Required work → Copying starts at the line containing "At what coordinates" and stops after the last line of the records; each line is repeated exactly, and pictures are skipped.

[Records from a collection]
────────────────

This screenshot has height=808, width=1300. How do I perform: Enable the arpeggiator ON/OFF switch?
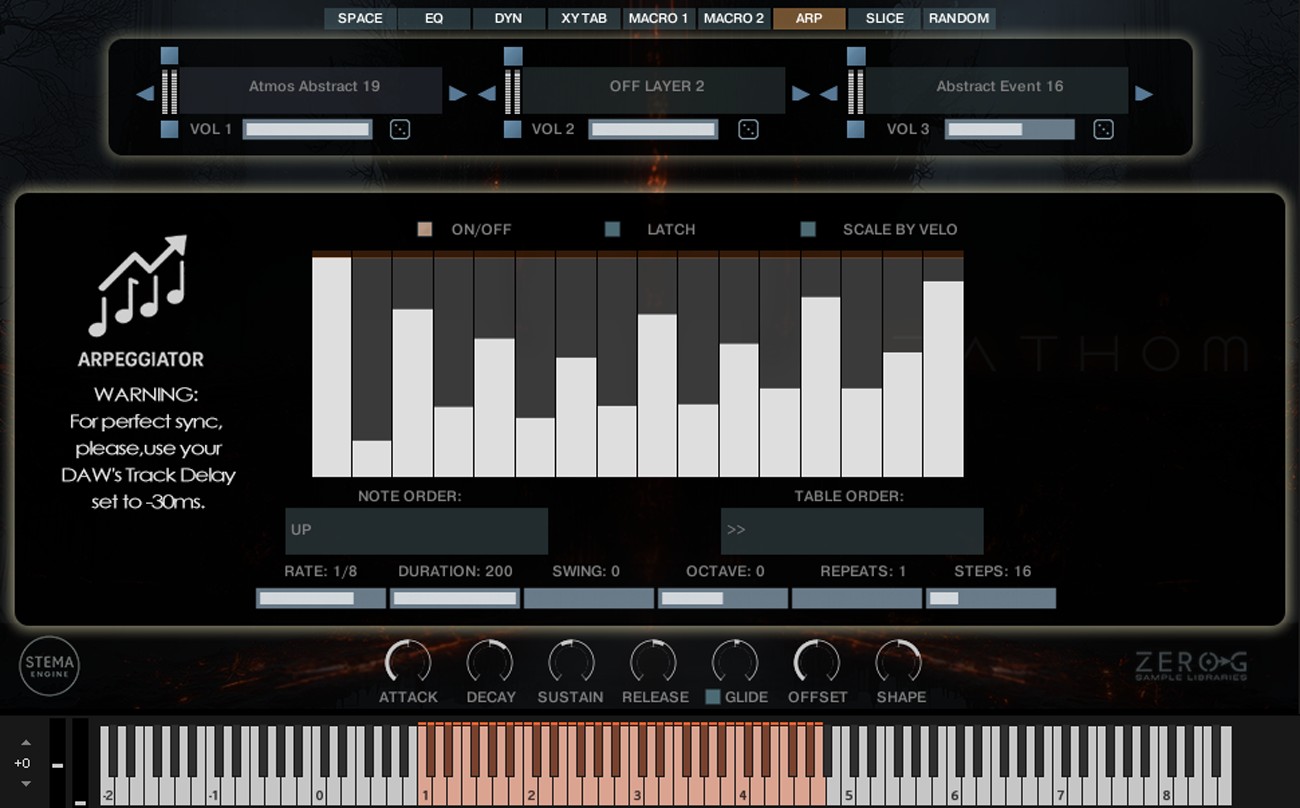pyautogui.click(x=423, y=229)
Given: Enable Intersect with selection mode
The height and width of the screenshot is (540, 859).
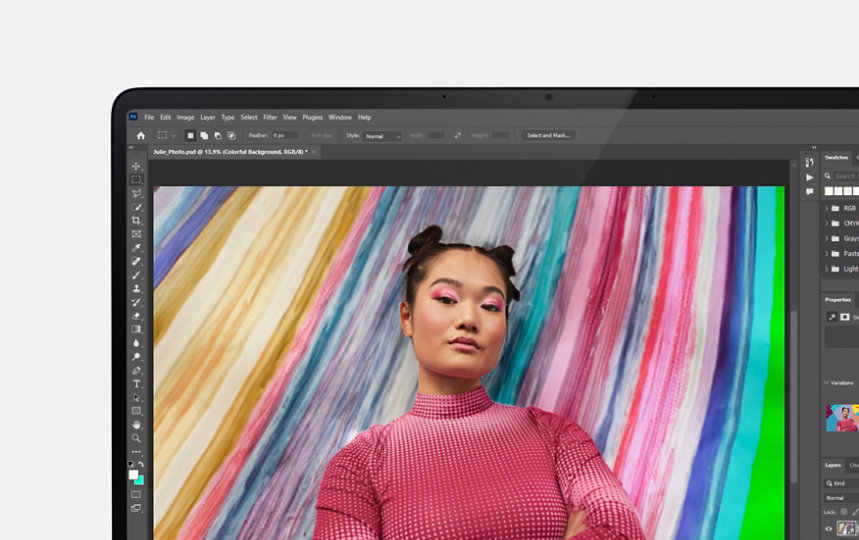Looking at the screenshot, I should tap(231, 135).
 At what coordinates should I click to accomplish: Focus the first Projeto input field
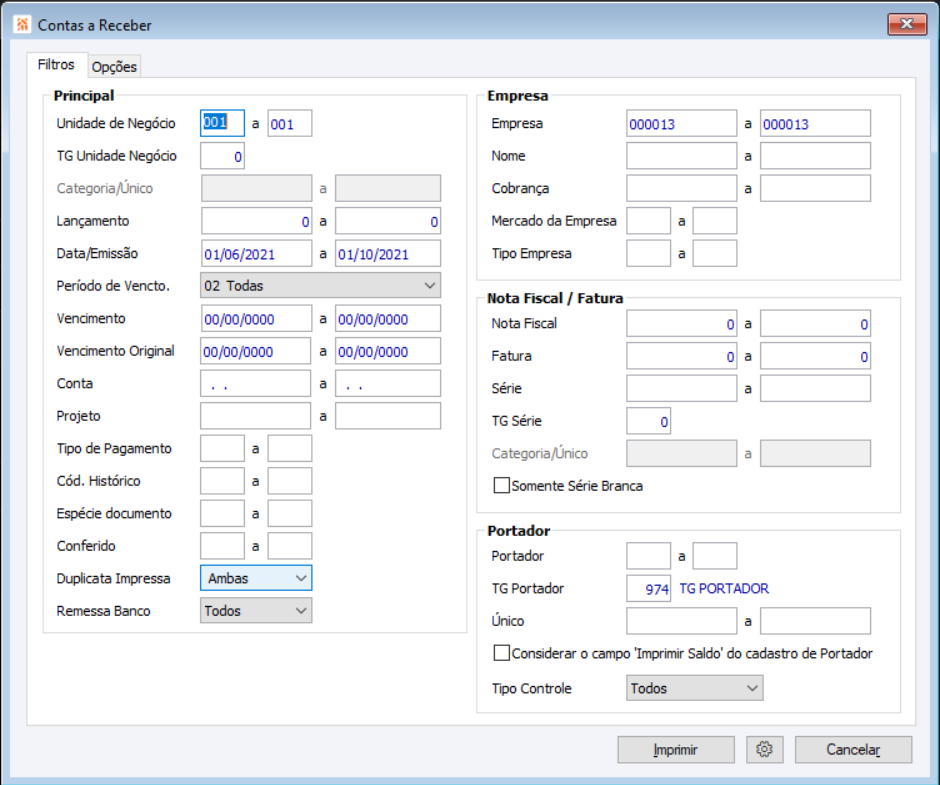(256, 416)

────────────────

Solved problem →
 At what coordinates should I click to accomplish: Focus the first Projeto input field
(256, 416)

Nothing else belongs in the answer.